> **Problem details**: Quote the data below in full, minus the images.

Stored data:
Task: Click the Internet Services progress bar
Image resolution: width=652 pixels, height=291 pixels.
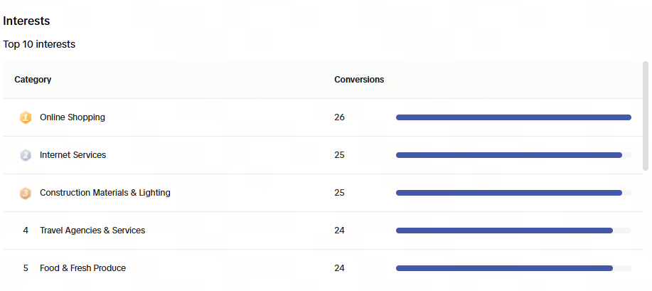Action: [513, 155]
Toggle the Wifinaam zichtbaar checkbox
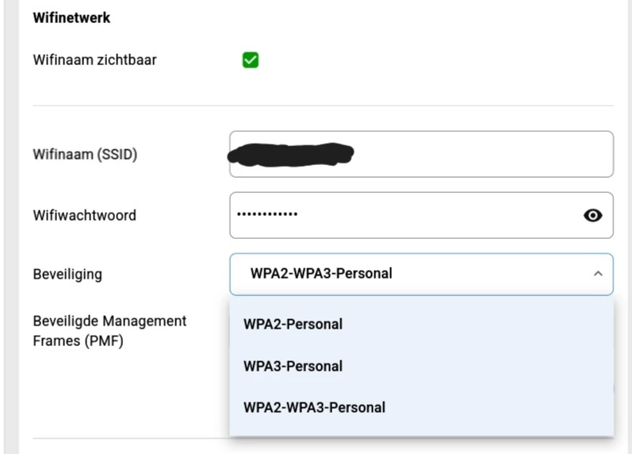Image resolution: width=632 pixels, height=454 pixels. tap(251, 60)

> **Response to the task**:
Task: Click the Internet Services progress bar
Image resolution: width=652 pixels, height=291 pixels.
Action: [513, 155]
Toggle the Wifinaam zichtbaar checkbox
Image resolution: width=632 pixels, height=454 pixels. tap(251, 60)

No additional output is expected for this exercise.